BEGIN
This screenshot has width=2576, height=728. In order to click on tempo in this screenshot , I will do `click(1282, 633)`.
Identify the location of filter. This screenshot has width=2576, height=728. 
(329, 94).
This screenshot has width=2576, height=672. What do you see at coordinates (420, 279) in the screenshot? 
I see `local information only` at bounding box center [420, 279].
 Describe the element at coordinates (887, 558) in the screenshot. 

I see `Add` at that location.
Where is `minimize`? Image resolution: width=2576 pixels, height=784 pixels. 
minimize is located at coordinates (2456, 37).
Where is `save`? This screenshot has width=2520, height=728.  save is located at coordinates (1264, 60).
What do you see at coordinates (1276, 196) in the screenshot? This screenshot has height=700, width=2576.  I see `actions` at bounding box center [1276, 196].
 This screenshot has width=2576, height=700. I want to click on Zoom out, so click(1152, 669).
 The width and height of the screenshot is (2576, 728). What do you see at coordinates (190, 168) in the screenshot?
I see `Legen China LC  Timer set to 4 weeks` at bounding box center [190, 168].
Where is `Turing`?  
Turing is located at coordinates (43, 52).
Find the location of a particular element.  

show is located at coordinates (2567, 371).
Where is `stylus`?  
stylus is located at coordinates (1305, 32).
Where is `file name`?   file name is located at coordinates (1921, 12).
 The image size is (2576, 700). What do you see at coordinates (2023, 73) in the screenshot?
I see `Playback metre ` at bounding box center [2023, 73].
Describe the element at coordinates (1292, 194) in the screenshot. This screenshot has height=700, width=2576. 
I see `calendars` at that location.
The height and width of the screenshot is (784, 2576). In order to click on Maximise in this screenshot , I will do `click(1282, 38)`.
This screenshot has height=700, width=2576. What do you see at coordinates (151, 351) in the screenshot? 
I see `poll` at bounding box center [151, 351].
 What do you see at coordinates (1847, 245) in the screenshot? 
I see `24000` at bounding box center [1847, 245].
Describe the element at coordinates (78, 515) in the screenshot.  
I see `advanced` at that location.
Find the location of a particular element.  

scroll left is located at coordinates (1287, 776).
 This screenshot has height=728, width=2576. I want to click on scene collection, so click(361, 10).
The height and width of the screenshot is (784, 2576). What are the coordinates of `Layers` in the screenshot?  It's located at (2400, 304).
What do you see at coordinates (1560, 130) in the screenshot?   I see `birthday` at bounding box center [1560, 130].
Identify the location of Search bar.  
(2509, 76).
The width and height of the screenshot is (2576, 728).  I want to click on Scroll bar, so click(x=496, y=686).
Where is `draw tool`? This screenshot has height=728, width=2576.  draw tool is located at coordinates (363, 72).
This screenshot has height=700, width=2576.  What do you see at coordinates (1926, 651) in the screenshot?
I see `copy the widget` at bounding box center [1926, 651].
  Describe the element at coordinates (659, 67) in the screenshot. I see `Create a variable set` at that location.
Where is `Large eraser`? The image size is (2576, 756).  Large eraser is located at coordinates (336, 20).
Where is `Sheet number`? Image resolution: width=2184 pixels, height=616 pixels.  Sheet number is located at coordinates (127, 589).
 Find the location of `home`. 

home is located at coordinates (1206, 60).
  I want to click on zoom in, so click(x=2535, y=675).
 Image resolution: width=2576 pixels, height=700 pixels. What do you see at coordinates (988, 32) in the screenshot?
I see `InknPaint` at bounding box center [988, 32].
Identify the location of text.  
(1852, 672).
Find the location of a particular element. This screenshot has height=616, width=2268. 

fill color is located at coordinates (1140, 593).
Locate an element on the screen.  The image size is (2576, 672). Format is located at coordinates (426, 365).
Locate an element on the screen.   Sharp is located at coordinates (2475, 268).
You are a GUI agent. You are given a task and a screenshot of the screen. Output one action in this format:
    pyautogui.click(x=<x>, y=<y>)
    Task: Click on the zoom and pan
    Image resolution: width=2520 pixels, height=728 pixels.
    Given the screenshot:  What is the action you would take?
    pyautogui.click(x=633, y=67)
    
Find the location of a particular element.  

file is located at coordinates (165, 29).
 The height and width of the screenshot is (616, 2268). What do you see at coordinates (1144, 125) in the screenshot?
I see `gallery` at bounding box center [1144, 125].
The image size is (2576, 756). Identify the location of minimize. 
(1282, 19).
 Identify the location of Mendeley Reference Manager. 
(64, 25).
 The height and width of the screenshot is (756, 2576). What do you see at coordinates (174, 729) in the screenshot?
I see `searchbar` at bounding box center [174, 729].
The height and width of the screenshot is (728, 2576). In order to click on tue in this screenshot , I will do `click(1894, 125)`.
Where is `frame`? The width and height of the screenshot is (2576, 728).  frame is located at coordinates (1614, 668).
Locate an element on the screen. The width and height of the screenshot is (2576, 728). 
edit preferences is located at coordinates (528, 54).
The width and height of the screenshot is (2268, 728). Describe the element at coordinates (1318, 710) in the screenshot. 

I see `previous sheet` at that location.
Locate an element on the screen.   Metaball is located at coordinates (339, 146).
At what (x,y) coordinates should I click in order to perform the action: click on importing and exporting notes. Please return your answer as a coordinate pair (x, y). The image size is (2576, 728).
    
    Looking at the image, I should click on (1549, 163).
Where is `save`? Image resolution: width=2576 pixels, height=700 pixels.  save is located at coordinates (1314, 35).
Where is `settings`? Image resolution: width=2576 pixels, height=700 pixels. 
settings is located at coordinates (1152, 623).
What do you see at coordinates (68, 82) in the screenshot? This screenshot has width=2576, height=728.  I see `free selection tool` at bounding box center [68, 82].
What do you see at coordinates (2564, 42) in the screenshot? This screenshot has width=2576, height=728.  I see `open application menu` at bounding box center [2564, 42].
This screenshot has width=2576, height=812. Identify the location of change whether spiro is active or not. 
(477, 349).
END
* **Prompt**
Recast the records above as a numbered list, leaving out the blank lines.

* **Task result**
1. This screenshot has width=2576, height=728. In order to click on tempo in this screenshot , I will do `click(1282, 633)`.
2. Identify the location of filter. This screenshot has width=2576, height=728. 
3. (329, 94).
4. This screenshot has width=2576, height=672. What do you see at coordinates (420, 279) in the screenshot? 
5. I see `local information only` at bounding box center [420, 279].
6.  Describe the element at coordinates (887, 558) in the screenshot. 
7. I see `Add` at that location.
8. Where is `minimize`? Image resolution: width=2576 pixels, height=784 pixels. 
9. minimize is located at coordinates (2456, 37).
10. Where is `save`? This screenshot has width=2520, height=728.  save is located at coordinates (1264, 60).
11. What do you see at coordinates (1276, 196) in the screenshot? This screenshot has height=700, width=2576.  I see `actions` at bounding box center [1276, 196].
12.  This screenshot has width=2576, height=700. I want to click on Zoom out, so click(1152, 669).
13.  The width and height of the screenshot is (2576, 728). What do you see at coordinates (190, 168) in the screenshot?
14. I see `Legen China LC  Timer set to 4 weeks` at bounding box center [190, 168].
15. Where is `Turing`?  
16. Turing is located at coordinates (43, 52).
17. Find the location of a particular element.  
18. show is located at coordinates (2567, 371).
19. Where is `stylus`?  
20. stylus is located at coordinates (1305, 32).
21. Where is `file name`?   file name is located at coordinates (1921, 12).
22.  The image size is (2576, 700). What do you see at coordinates (2023, 73) in the screenshot?
23. I see `Playback metre ` at bounding box center [2023, 73].
24. Describe the element at coordinates (1292, 194) in the screenshot. This screenshot has height=700, width=2576. 
25. I see `calendars` at that location.
26. The height and width of the screenshot is (784, 2576). In order to click on Maximise in this screenshot , I will do `click(1282, 38)`.
27. This screenshot has height=700, width=2576. What do you see at coordinates (151, 351) in the screenshot? 
28. I see `poll` at bounding box center [151, 351].
29.  What do you see at coordinates (1847, 245) in the screenshot? 
30. I see `24000` at bounding box center [1847, 245].
31. Describe the element at coordinates (78, 515) in the screenshot.  
32. I see `advanced` at that location.
33. Find the location of a particular element.  
34. scroll left is located at coordinates (1287, 776).
35.  This screenshot has height=728, width=2576. I want to click on scene collection, so click(361, 10).
36. The height and width of the screenshot is (784, 2576). What are the coordinates of `Layers` in the screenshot?  It's located at (2400, 304).
37. What do you see at coordinates (1560, 130) in the screenshot?   I see `birthday` at bounding box center [1560, 130].
38. Identify the location of Search bar.  
39. (2509, 76).
40. The width and height of the screenshot is (2576, 728).  I want to click on Scroll bar, so click(x=496, y=686).
41. Where is `draw tool`? This screenshot has height=728, width=2576.  draw tool is located at coordinates (363, 72).
42. This screenshot has height=700, width=2576.  What do you see at coordinates (1926, 651) in the screenshot?
43. I see `copy the widget` at bounding box center [1926, 651].
44.   Describe the element at coordinates (659, 67) in the screenshot. I see `Create a variable set` at that location.
45. Where is `Large eraser`? The image size is (2576, 756).  Large eraser is located at coordinates (336, 20).
46. Where is `Sheet number`? Image resolution: width=2184 pixels, height=616 pixels.  Sheet number is located at coordinates (127, 589).
47.  Find the location of `home`. 
48. home is located at coordinates (1206, 60).
49.   I want to click on zoom in, so click(x=2535, y=675).
50.  Image resolution: width=2576 pixels, height=700 pixels. What do you see at coordinates (988, 32) in the screenshot?
51. I see `InknPaint` at bounding box center [988, 32].
52. Identify the location of text.  
53. (1852, 672).
54. Find the location of a particular element. This screenshot has height=616, width=2268. 
55. fill color is located at coordinates (1140, 593).
56. Locate an element on the screen.  The image size is (2576, 672). Format is located at coordinates (426, 365).
57. Locate an element on the screen.   Sharp is located at coordinates (2475, 268).
58. You are a GUI agent. You are given a task and a screenshot of the screen. Output one action in this format:
59.     pyautogui.click(x=<x>, y=<y>)
60.     Task: Click on the zoom and pan
61.     Image resolution: width=2520 pixels, height=728 pixels.
62.     Given the screenshot:  What is the action you would take?
63.     pyautogui.click(x=633, y=67)
64. Find the location of a particular element.  
65. file is located at coordinates (165, 29).
66.  The height and width of the screenshot is (616, 2268). What do you see at coordinates (1144, 125) in the screenshot?
67. I see `gallery` at bounding box center [1144, 125].
68. The image size is (2576, 756). Identify the location of minimize. 
69. (1282, 19).
70.  Identify the location of Mendeley Reference Manager. 
71. (64, 25).
72.  The height and width of the screenshot is (756, 2576). What do you see at coordinates (174, 729) in the screenshot?
73. I see `searchbar` at bounding box center [174, 729].
74. The height and width of the screenshot is (728, 2576). In order to click on tue in this screenshot , I will do `click(1894, 125)`.
75. Where is `frame`? The width and height of the screenshot is (2576, 728).  frame is located at coordinates (1614, 668).
76. Locate an element on the screen. The width and height of the screenshot is (2576, 728). 
77. edit preferences is located at coordinates (528, 54).
78. The width and height of the screenshot is (2268, 728). Describe the element at coordinates (1318, 710) in the screenshot. 
79. I see `previous sheet` at that location.
80. Locate an element on the screen.   Metaball is located at coordinates (339, 146).
81. At what (x,y) coordinates should I click in order to perform the action: click on importing and exporting notes. Please return your answer as a coordinate pair (x, y). The image size is (2576, 728).
82.     Looking at the image, I should click on (1549, 163).
83. Where is `save`? Image resolution: width=2576 pixels, height=700 pixels.  save is located at coordinates (1314, 35).
84. Where is `settings`? Image resolution: width=2576 pixels, height=700 pixels. 
85. settings is located at coordinates (1152, 623).
86. What do you see at coordinates (68, 82) in the screenshot? This screenshot has width=2576, height=728.  I see `free selection tool` at bounding box center [68, 82].
87. What do you see at coordinates (2564, 42) in the screenshot? This screenshot has width=2576, height=728.  I see `open application menu` at bounding box center [2564, 42].
88. This screenshot has width=2576, height=812. Identify the location of change whether spiro is active or not. 
89. (477, 349).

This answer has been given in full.